** PROVIDED RECORDS **
============================================================

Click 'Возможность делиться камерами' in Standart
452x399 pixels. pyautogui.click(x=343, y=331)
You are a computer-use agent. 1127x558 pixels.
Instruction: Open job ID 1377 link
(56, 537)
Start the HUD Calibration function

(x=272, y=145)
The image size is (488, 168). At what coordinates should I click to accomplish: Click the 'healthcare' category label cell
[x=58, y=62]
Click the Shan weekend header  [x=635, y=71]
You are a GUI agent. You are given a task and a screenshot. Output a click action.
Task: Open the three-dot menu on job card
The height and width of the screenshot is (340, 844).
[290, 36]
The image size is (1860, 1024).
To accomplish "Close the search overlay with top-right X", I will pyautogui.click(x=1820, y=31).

============================================================

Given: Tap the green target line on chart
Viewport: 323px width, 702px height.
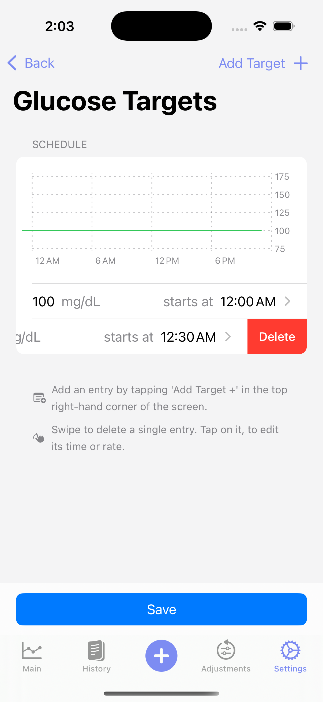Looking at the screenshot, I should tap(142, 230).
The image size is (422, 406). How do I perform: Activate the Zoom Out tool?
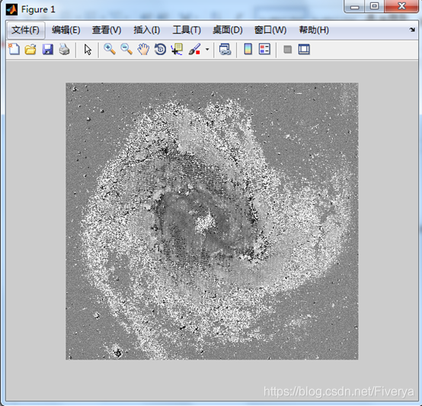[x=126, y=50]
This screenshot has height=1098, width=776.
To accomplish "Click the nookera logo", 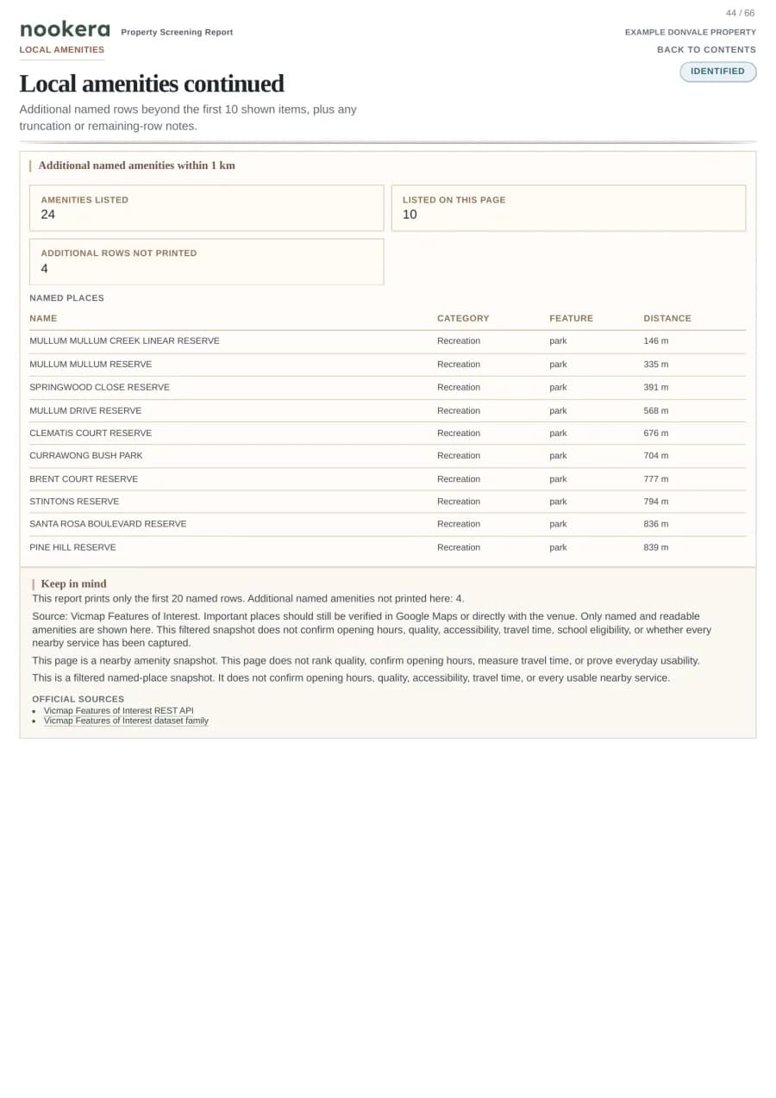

============================================================

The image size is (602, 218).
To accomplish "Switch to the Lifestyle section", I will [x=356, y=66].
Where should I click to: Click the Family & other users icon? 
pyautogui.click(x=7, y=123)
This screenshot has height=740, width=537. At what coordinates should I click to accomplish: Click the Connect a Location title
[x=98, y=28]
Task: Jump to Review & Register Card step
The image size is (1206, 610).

============================================================

Every line above that holds "agent" should be copied out.

** TASK OUTPUT **
You are a computer-use agent. 1127x558 pixels.
You are a GUI agent. You are given a task and a screenshot. Output a click action.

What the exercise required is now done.